We understand the hesitation of county commissioners to conduct a study of a county-owned building in Helena to determine if it may be eligible for inclusion on the National Register of Historic Places.
County staff told commissioners that, once the study is completed, it would likely take several million dollars to bring the Old Helena School up to code – not to make it usable, but just to bring it to the point where it could be safely used.
What the building would be used for remains unclear and with no particular direction in mind, commissioners were hesitant to start down that road.
School system leaders, who once thought the county could look at consolidating schools is now finding out that it’s actually short on space. They have asked commissioners in recent months not to make any commitments for the use of the building in the event that the school system sees a need to use it for its purposes.
A study by some students from the University of North Carolina students suggests that private development will be necessary to justify the expense of renovating the building and making it usable again.
But it seems unlikely that a private investor could get his or her money out of a project like that. Though Timberlake and the southern part of Person County is growing, there is not enough population to support a large commercial center.
As painful as it may seem, county commissioners should probably consider another alternative: tearing the building down and putting the empty ground to some other good use.

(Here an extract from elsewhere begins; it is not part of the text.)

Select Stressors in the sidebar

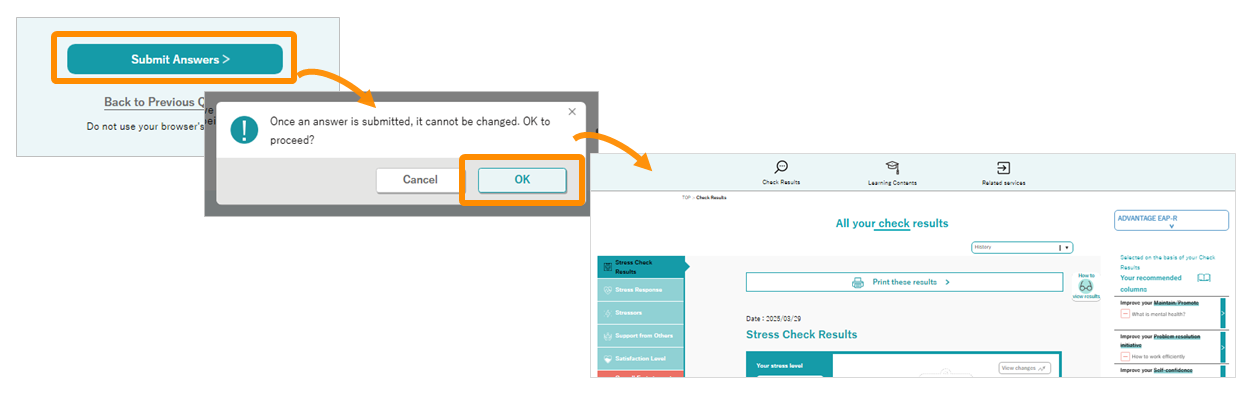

We are especially loathe to suggest the destruction of any old thing because of the loss of the history. People in the Bethel Hill community did a first-rate job saving and putting to use the old Bethel Hill school and after nearly 100 years, the building is still used for its intended purpose: a school. The facility remains a center of community activity as only schools can. And, had there been an equally aggressive community effort focused on the old Helena School when it ceased being used, we feel sure efforts could have been made at that time to preserve the facility for whatever purpose it was put to.
But years of decay have left a restoration job that is bigger than the county is likely to be able to take on.
We wish that were not the case, but if we are pragmatic, it’s hard to argue that the best use of county resources in this case would be to start over.